Bir taraftan da, Türkiye genelinde, Avrupa ve ABD’de Türkler’in yoğun olduğu şehirlerde “Teröre Lânet” mitinglerinin düzenlendiği görülmektedir; New-York’tan Hakkâri’ye kadar yapılan bu gösterilerde halkın birliği ve kardeşliği vurgulanmış, “Teröre Lânet, Kardeşliğe Evet” sloganları atılmış, ellerde Türk Bayrağı ve Atatürk posterleri taşınmıştır.

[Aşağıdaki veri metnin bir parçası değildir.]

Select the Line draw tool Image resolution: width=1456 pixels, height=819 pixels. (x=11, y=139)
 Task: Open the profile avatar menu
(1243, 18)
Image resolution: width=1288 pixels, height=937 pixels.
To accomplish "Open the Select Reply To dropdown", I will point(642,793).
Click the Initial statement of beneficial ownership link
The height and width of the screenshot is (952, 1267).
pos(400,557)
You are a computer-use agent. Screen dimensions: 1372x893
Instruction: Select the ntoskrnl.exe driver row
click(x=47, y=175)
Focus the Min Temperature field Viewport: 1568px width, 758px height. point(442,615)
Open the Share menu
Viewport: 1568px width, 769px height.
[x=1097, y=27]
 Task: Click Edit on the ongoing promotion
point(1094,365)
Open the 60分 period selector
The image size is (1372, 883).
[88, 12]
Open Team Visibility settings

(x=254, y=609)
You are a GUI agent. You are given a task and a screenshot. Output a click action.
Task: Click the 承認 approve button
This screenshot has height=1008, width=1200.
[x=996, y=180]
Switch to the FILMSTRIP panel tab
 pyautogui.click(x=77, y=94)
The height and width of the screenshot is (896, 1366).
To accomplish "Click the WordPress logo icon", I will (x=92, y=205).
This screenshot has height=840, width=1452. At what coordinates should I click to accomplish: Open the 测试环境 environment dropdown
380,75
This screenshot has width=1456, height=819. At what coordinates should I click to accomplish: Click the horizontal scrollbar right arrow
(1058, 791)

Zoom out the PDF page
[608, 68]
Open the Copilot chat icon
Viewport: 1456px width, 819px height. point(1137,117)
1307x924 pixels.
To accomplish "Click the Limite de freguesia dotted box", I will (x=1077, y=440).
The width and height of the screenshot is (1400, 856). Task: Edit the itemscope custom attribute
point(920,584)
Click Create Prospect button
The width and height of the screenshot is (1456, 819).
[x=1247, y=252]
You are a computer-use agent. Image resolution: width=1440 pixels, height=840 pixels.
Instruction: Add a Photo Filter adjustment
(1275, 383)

Türkiye içinde ve Türkiye dışında yapılan bu gösterilerde çatışmaların da olduğu, çeşitli yaralama ve ölüm vakalarının da meydana geldiği görülmüştür.
Neticede ortaya şöyle bir manzara çıkmaktadır; bir tarafta Türkiye Cumhuriyeti Devleti ve Türk Silâhlı Kuvvetleri, bir tarafta da devleti olmayan bir silâhlı güç mücadele etmektedir..
TSK’nın muhtemel sınır operasyonu, teröristlerin sınırda Dağlıca baskını, kaçırılan askerlerin geri alınması tartışmalarının ortamında, DTP’nin, 8 Kasım 2007’de ikinci olağanüstü kurultayı, “Demokratik Cumhuriyet Kongresi” adıyla toplanmıştır.
Kongre, “orta boyutlarda bir Türk Bayrağı”nın asılı olduğu bir salonda, Atatürk posterinin bulunmadığı ve İstiklâl Marşı’nın okunmadığı bir ortamda başlamıştır.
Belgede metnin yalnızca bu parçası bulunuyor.